Blacking up is astonishingly uncontroversial in Germany. Awareness of its historical significance, its inherent connection with a grotesque and ingrained vein of racism, is not particularly high. For many, it is no different to donning a wig or a applying some lipstick. The staggeringly unfunny German impressionist Matze Knop blacks up almost every week to impersonate Bayern and Brazil defender Dante Bonfim.
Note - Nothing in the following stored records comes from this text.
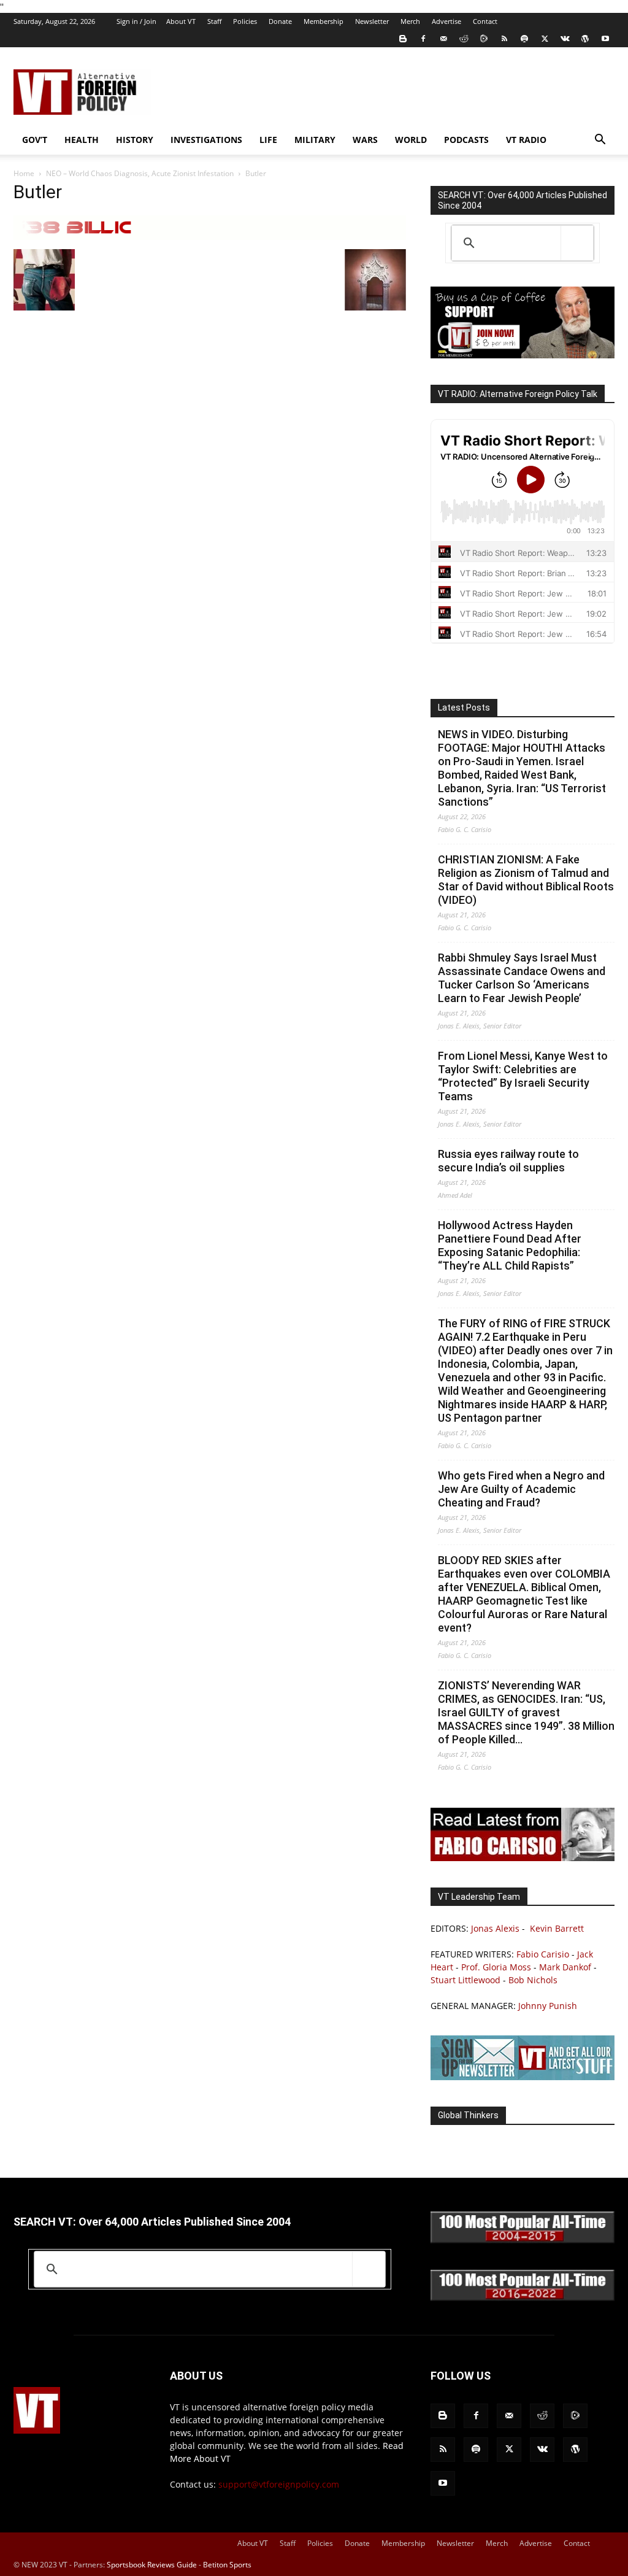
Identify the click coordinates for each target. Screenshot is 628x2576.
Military (314, 139)
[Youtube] (605, 38)
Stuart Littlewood (465, 1980)
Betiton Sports (227, 2564)
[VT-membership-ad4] (523, 355)
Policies (245, 21)
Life (268, 139)
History (134, 139)
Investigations (206, 139)
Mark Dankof (565, 1967)
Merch (410, 21)
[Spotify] (524, 38)
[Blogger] (403, 38)
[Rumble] (484, 38)
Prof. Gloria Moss (496, 1967)
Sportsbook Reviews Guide (152, 2564)
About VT (181, 21)
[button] (600, 141)
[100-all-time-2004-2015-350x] (523, 2240)
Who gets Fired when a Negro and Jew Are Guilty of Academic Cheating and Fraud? (521, 1489)
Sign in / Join (136, 21)
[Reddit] (463, 38)
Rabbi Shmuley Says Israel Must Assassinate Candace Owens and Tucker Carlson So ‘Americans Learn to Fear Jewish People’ (521, 978)
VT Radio (526, 139)
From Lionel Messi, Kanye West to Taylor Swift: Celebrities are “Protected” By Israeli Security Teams (523, 1076)
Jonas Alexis (495, 1928)
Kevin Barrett (557, 1928)
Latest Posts (464, 707)
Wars (365, 139)
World (411, 139)
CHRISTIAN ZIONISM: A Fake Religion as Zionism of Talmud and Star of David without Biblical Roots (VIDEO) (526, 879)
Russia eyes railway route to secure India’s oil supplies (508, 1160)
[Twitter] (544, 38)
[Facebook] (423, 38)
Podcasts (466, 139)
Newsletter (372, 21)
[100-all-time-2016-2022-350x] (523, 2298)
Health (81, 139)
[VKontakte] (565, 38)
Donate (280, 21)
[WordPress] (585, 38)
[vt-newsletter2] (523, 2077)
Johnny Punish (547, 2005)
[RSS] (504, 38)
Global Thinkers (468, 2115)
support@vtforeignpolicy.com (278, 2484)
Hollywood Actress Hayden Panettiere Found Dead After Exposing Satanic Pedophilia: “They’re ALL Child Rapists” (509, 1245)
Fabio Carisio (542, 1954)
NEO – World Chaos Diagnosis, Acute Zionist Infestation (140, 173)
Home (23, 173)
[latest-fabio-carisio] (523, 1858)
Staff (214, 21)
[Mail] (443, 38)
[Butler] (209, 236)
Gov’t (34, 139)
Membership (323, 21)
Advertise (446, 21)
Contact (485, 21)
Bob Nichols (532, 1980)
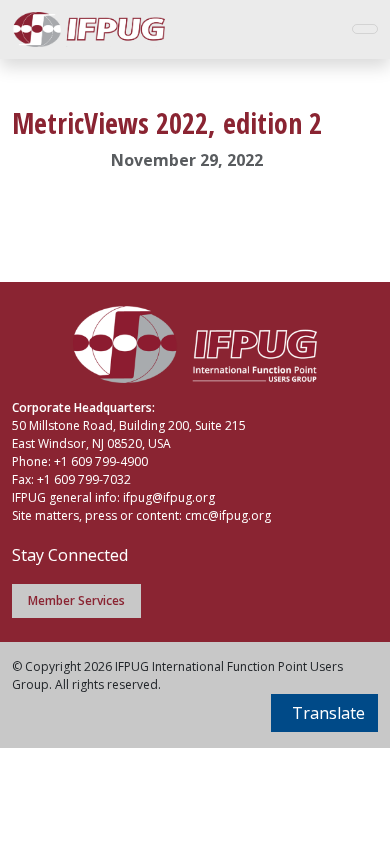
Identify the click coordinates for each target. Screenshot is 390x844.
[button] (324, 713)
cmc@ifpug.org (228, 515)
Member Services (76, 600)
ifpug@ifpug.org (169, 497)
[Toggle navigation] (365, 29)
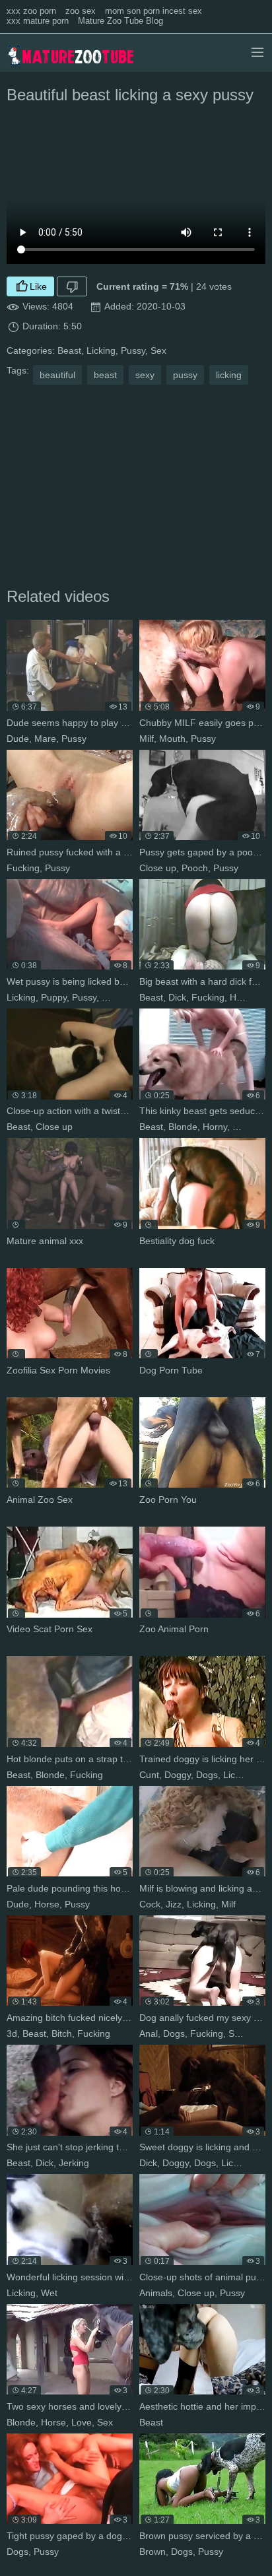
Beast (69, 350)
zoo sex (80, 11)
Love (81, 2422)
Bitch (61, 2033)
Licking (101, 350)
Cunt (149, 1774)
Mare (45, 738)
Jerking (74, 2163)
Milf (146, 738)
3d (12, 2033)
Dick (177, 997)
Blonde (182, 1126)
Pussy (133, 350)
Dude (18, 738)
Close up (157, 868)
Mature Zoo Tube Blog (120, 21)
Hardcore (249, 997)
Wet (110, 997)
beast (105, 375)
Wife (259, 2033)
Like (38, 286)
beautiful (57, 375)
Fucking (23, 868)
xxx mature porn (38, 21)
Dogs (207, 1774)
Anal (148, 2033)
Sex (158, 350)
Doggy (177, 1774)
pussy (185, 375)
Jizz (174, 1904)
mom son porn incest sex (153, 11)
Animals (155, 2293)
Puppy (54, 997)
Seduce (248, 1126)
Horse (46, 1904)
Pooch (195, 868)
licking (229, 375)
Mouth (172, 738)
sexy (144, 375)
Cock (149, 1904)
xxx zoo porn (31, 11)
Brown (152, 2551)
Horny (215, 1126)
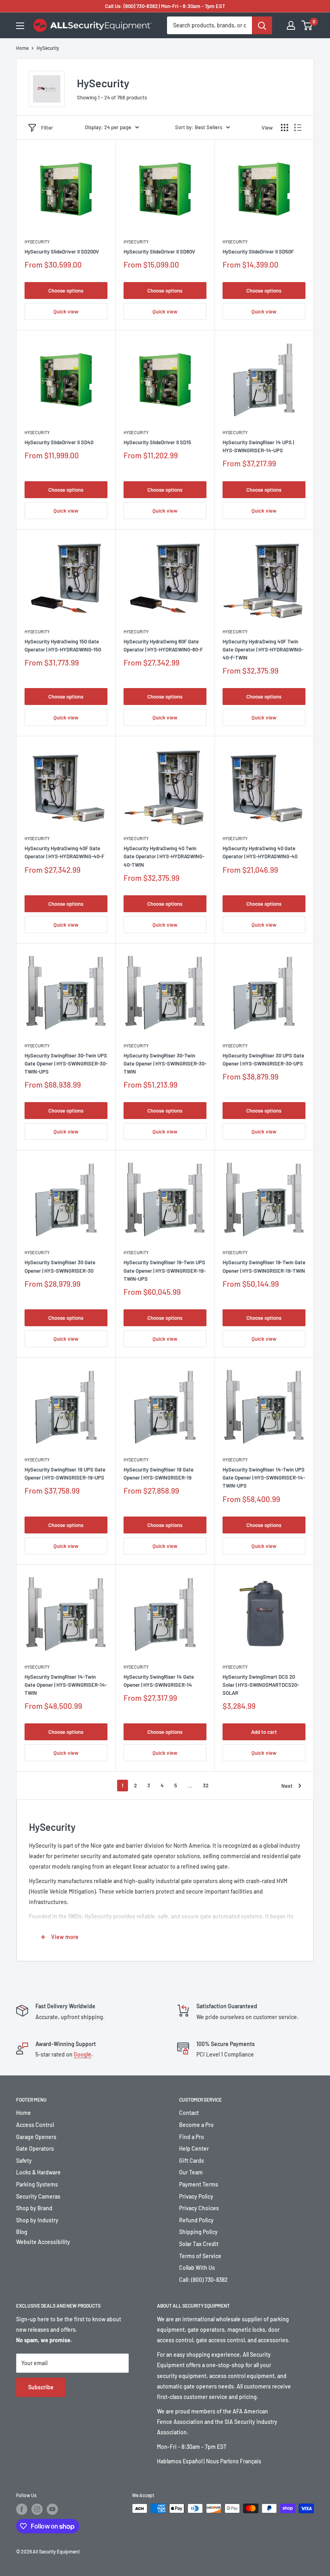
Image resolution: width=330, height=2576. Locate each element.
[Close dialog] (275, 1190)
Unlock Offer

That is not to excuse anyone who chooses to do it. There are enough Germans who do recognise that it is unacceptable to render those who refuse to a stubbornly backward bunch. But they are a bunch who will not be roundly condemned in the manner that Steffen Simon was, or in the manner that they would be in countries with a larger black community.

The deeper sociological reasons for Germany’s apparent lack of concern with blacking up go beyond the capabilities of a mere football writer. What is clear to all and sundry, though, is that the issue needs greater debate. And more considered debate.

Naming and shaming those who indulge in lazy racism in a mere 140 characters is all well and good when, like with Steffen Simon, the offence is clear to everybody. Then, the outrage, and the immediate, democratic clip around the ear is, in fact, constructive.

But you can’t clip a general viewpoint round the ear, however pig-headed it may seem. You can’t simply scream racist at those fans and hope they will be dealt with accordingly. Until the perception of blacking up in the German media – and, no doubt, in that of many other countries – changes, then a more constructive and patient debate about this issue is needed.

There are more considered voices in Germany who had the opportunity to initiate such a debate this week, and most failed to do so. But so did those who merely cursed loudly about racist German fans. Racism is largely borne of ignorance. Let us then seek to understand and communicate, rather than accuse and condemn.